他回以微笑,"我隻知道,叔父待我如親子,豈有怪罪之理。"
老人家欣慰頻頻點頭,"你和你父親真的是一模一樣,都是我關家的大恩人。"
高玨注視著老人感慨萬千,人生過往,朝露夕拾,他忘懷父母親情二十多年,也無法做到不怨不恨。如非道法自然,早有教誨,否則他當真無法做到平靜聽說那個故事。

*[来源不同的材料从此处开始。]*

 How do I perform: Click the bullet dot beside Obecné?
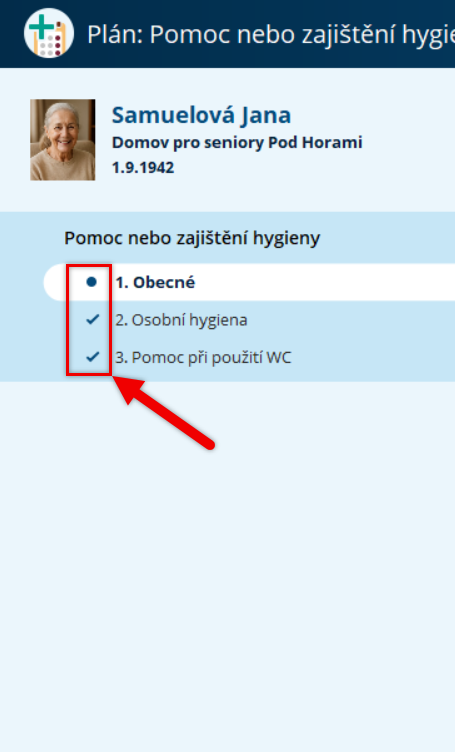(x=92, y=282)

清晨,東方出現了瑰麗的朝霞,村子裏的屋頂飄著縷縷炊煙,空氣中彌漫著輕紗似的薄霧。高玨與叔父促膝長談,青花碗內白粥下肚,又飲下兩杯濃茶提神,揪著的心疲累一夜,晨霧中終於放下。
叔父扭到僵硬的老腰板,語重心長對躺在床上的病患說道,“叔父年紀老了,活不過幾年,隻在撒手人寰前托付你一件事兒。關家可以窮,可以倒,決不能斷了香火,”
老人家話都說到這個份上了,即使關美兒再不是,高玨也終生無法休妻。他幽怨埋著頭,不願再看叔父滄桑斑點深褐的臉。

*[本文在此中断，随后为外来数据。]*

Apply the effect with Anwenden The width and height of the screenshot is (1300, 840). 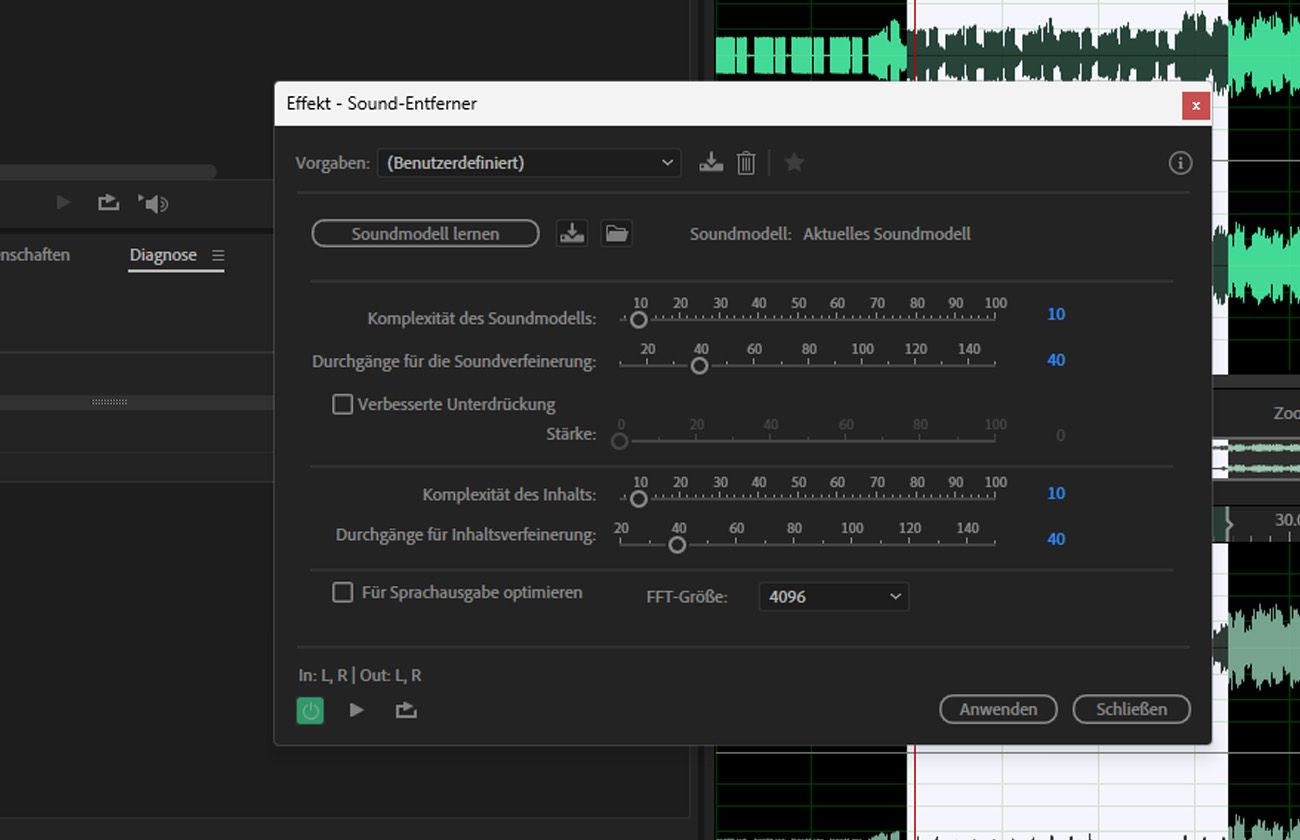tap(997, 709)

“你父親留下一把黃泉劍,就埋在他墳前的一對連理樹下,挖出它,除掉妖怪,救美兒一命。她再這麽瘋下去,不說對不起你這個丈夫。我這個做父親的,怕自己都會一棍子打死她呀!"
既然如此,他根本沒第二條路走。了結父輩的孽緣,是當務之急,至於後續香火,恐難遵命暫且拖著吧。

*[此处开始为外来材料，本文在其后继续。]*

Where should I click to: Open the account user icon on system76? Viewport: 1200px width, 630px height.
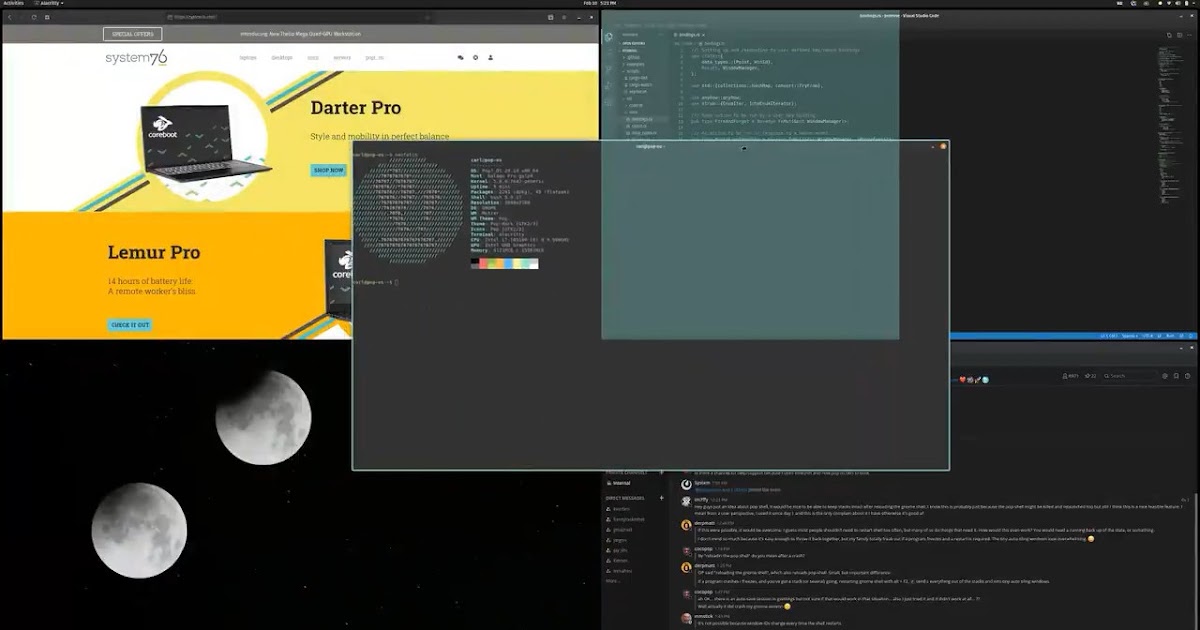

拱手代替下跪,他篤定語氣,誠懇地對叔父鞠上一躬,“美兒是關家唯一的後代,我會繼承父親遺誌,力保關家,此生不會虧待與她。至於花想容,我已經稟告師父,除掉這個禍患安定關蒼寨。我的傷沒有大礙,待會我就上山找到父母墳墓,家中一切就都交由您看照。”
有高玨這一番話,他也算老懷安慰,死也能瞑目了。抬首見窗外晴空乍現,今日必當萬事順利,喘息一聲,扶著腰背,與侄子寒暄告別,最後掩門而出。
昨夜叔侄回憶了許久,把二十多年前父母,碧落和瓊華的故事說得感人肺腑,可他並沒有以他們為豪。為了愛情,穿越生死,轟轟烈烈譜寫一番傳奇,放在戲文裏當真是可歌可泣,可他早歲伶仃,沒體驗過半點父母的嗬護關愛,所謂可歌可泣淒美動人的愛情故事,不過是癡男怨女自私的結合。
高玨閉目養神,想了很久。世人大多隨心所欲,不顧一切追求所愛,可他偏偏不是那樣凡夫俗子,他的心時刻不牽掛著沅薇,可清醒的頭腦告訴自己,人魔殊塗,木已成舟,再忘不了也得放下。
晨起,下人照例不誤工活,各走忙碌。高玨臨行前把家和娘子交代給上虞,告訴他,如果兩天後他還沒有回來,就請師父來關家主持大局,順便連他的喪禮也一並簡單辦了。
上虞一聽,這是交代遺言的節奏,怎麽也勸說高玨不要衝動。最後耽誤許久,也知道阻攔不了,默默送上平安咒罷了。